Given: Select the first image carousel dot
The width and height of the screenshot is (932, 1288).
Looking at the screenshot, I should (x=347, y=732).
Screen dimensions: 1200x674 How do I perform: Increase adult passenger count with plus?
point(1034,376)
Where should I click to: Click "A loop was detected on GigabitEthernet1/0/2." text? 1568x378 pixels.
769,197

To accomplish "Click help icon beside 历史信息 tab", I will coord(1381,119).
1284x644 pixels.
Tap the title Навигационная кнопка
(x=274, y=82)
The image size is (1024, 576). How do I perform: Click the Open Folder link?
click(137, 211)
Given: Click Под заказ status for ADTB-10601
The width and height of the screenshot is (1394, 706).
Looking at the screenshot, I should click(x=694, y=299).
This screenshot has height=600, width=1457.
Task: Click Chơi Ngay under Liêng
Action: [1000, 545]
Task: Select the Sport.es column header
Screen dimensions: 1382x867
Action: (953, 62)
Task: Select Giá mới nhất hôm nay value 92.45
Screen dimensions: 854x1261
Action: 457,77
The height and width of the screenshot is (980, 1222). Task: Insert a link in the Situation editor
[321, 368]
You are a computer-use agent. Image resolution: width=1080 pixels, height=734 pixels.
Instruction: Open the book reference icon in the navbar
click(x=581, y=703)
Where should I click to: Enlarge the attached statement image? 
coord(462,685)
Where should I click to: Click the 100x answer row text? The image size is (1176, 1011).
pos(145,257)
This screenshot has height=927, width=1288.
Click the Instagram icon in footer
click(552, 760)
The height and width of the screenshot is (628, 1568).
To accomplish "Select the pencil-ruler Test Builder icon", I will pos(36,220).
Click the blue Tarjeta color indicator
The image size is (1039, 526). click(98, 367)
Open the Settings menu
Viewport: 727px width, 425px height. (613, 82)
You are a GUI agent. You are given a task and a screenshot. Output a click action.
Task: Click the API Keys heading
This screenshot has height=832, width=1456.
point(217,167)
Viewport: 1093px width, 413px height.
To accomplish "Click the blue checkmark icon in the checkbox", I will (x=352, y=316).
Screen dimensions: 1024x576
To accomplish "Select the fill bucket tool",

*****

What to work on: Lines above with the string "will" need to be found and copied.

Output for this task:
To accomplish "Click help icon beside 历史信息 tab", I will coord(1381,119).
To accomplish "Select the pencil-ruler Test Builder icon", I will pos(36,220).
To accomplish "Click the blue checkmark icon in the checkbox", I will (x=352, y=316).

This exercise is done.